A “diff” is a compact description of how one version of a file differs from another: which lines were added, which were removed, and where. Instead of sending an entire updated file, you can send just the diff, which is usually tiny by comparison. The GNU diffutils manual puts the everyday use plainly: “You can use the set of differences produced by diff to distribute updates to text files (such as program source code) to other people.”

A “patch” is the other half of the pair: a program that takes a diff and applies it to a copy of the original file, reproducing the changed version. The GNU manual gives a clean way to picture it: “If you think of diff as subtracting one file from another to produce their difference, you can think of patch as adding the difference to one file to reproduce the other.” The output of the Unix diff command was designed to be mechanically re-applied from the start, as the 7th Edition manual shows in its ability to emit an editor script that turns one file into the other.

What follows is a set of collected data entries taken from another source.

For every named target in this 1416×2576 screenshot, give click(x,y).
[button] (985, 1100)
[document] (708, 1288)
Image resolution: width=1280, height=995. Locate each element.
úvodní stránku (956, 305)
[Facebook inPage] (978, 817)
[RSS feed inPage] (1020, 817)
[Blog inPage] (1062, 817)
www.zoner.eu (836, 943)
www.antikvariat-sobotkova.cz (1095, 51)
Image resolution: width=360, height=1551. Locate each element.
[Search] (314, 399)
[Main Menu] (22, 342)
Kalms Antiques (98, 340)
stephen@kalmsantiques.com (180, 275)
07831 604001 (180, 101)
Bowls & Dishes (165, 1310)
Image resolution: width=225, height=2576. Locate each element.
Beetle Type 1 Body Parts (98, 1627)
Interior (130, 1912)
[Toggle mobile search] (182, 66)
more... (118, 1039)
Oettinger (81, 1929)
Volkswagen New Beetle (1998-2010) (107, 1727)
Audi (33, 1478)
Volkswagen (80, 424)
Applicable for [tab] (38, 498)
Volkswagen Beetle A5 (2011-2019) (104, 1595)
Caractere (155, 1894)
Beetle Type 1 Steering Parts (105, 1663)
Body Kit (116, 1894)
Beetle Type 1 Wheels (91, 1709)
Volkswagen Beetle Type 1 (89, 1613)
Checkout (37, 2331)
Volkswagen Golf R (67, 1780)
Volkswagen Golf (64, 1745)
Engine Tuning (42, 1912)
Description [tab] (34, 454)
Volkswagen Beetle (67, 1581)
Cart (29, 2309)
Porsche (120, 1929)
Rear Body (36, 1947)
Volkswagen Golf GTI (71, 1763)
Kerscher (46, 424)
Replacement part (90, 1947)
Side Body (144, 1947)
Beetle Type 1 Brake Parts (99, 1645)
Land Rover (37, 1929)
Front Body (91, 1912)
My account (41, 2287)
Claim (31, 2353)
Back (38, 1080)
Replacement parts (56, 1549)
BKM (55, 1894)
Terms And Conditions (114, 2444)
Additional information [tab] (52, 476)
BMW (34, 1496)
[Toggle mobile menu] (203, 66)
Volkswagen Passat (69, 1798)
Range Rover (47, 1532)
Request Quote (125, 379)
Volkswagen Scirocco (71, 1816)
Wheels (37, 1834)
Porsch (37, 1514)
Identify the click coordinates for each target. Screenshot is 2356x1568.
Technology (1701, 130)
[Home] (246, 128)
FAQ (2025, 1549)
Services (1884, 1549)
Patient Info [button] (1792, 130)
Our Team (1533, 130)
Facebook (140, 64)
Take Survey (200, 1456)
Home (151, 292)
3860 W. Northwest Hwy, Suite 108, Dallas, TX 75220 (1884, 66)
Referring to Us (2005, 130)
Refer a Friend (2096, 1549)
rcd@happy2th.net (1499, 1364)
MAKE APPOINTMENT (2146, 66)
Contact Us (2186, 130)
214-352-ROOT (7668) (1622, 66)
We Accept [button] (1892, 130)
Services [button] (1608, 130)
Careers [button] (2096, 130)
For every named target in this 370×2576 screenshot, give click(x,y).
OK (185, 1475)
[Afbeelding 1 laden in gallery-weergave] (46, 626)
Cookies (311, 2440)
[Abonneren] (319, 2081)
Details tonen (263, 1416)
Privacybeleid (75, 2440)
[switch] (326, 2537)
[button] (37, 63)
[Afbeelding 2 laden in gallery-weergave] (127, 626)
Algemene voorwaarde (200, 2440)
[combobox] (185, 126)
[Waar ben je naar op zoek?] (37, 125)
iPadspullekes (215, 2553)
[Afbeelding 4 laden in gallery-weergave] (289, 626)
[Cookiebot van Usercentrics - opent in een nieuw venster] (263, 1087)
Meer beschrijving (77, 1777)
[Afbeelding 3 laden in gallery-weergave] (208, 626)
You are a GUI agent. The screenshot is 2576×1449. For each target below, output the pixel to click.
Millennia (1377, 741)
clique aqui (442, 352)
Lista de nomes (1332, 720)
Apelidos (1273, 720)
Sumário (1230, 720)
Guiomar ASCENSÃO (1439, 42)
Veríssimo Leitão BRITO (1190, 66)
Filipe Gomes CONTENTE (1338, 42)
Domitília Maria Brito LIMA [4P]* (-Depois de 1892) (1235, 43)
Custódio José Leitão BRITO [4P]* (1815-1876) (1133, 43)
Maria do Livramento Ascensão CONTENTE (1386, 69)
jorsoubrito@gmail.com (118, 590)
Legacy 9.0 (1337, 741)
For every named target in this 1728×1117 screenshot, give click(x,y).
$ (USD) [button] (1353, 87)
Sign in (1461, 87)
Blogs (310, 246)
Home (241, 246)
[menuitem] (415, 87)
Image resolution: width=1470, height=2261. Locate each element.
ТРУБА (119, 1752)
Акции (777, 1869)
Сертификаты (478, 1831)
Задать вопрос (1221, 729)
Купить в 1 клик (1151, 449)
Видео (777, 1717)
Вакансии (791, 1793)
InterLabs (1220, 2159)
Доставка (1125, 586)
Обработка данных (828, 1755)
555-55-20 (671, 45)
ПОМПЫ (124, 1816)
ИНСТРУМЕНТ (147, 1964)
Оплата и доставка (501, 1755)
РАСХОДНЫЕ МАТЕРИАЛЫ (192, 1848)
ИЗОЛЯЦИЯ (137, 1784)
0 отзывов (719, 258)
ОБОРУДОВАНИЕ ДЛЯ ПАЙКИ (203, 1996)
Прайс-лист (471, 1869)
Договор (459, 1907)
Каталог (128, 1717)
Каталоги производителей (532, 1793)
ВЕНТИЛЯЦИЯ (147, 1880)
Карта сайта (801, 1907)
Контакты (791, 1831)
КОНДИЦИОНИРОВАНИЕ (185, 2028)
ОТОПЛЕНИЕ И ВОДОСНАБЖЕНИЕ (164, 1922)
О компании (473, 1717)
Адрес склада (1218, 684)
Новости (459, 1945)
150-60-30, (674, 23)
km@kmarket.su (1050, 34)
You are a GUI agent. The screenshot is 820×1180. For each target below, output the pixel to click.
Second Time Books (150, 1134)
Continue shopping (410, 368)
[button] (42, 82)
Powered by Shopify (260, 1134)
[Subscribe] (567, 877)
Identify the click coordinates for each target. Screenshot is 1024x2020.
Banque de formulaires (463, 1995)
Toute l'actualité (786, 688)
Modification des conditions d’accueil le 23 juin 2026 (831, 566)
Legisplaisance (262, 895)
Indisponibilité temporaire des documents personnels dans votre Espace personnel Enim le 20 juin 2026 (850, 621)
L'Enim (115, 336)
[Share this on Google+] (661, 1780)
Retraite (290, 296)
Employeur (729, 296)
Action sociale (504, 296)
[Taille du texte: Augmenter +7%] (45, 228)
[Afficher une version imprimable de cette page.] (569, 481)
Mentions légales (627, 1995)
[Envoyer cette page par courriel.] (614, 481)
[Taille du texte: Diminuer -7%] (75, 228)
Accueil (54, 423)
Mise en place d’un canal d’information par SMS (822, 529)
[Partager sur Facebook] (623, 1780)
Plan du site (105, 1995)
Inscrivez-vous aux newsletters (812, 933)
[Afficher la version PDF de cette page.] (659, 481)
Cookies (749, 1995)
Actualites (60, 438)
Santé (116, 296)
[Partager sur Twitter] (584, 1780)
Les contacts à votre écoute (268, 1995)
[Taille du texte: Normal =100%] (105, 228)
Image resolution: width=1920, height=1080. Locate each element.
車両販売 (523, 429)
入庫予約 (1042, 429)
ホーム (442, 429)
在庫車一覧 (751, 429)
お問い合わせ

The patch tool that gave this workflow its name was written by Larry Wall in 1985, a few years before he created the Perl language. His patch program could take the diffs people posted to Usenet newsgroups and apply them even when the recipient’s copy had drifted slightly, making it practical to ship software fixes as small text snippets to strangers.

This diff-and-patch convention became the lingua franca of open collaboration. For decades the Linux kernel was developed largely by mailing diffs to a public list, where maintainers reviewed and applied them. The same idea underlies modern code review and the pull request: a change is still, at its core, a diff that someone proposes and someone else applies.